Exit Polls Show Netanyahu Lost Ground to Centrist Party
Pleasantly surprised. I wonder if the degradation of news media (Israel’s example almost matches the American one) has created such a gap in perception vs reality when it comes to polls? Because I actually thought for a bit there Romney would win or come close to Obama and it was based on how I was processing the news.
Anyway, here is the article:
http://www.nytimes.com/2013/01/23/world/middleeast/israel-votes-in-election-likely-to-retain-netanyahu.html?_r=0
TEL AVIV — Prime Minister Benjamin Netanyahu performed far worse than expected in Israel’s national elections on Tuesday, according to exit polls, and while he remained likely to serve a third term, a surprise surge by a new centrist party indicated that he would be under pressure to form a more moderate governing coalition.
As polls closed at 10 p.m., Israeli news channels reported that Mr. Netanyahu’s rightist Likud-Beiteinu list would win 30 or 31 of Parliament’s 120 seats, and the new centrist party, There is a Future, would take 18, followed by left-leaning Labor, with 17. More important, the polls showed a significant tightening between the bloc of right-wing and religious parties, with a razor-thin majority of 61, and 59 for the center-left factions.
‘Israelis are asking for a moderate coalition,’ said Marcus Sheff, executive director of The Israel Project, an advocacy group. ‘Israel’s middle class wasn’t asleep as people assumed. The embers of the social protest are still strong.’
The exit polls, which are preliminary, suggested that Mr. Netanyahu’s challengers had a far stronger showing than the prime minister and his aides had anticipated. Two hours before the polls closed, Mr. Netanyahu made an urgent appeal for support from Israelis who had not yet voted.
‘The Likud leadership is in danger,’ Mr. Netanyahu wrote on his Facebook page around 8 p.m. ‘I ask you to leave everything and go out now to vote,’ he added. ‘This is very important to guarantee the future of the state of Israel.’
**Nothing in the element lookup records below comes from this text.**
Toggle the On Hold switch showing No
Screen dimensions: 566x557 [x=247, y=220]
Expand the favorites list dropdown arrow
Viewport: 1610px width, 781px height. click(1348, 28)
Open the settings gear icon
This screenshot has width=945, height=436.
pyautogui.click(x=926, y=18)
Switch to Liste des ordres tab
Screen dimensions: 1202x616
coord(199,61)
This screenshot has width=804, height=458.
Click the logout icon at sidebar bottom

While Mr. Netanyahu’s joint campaign list with the ultranationalist Yisrael Beiteinu faction was still expected to win more of Parliament’s seats than the next-largest party, making him the likeliest candidate to lead the next government, a relatively weak showing and a surge for centrist and left-leaning parties could force him to moderate his policies and leave him with a fragile coalition of competing interests.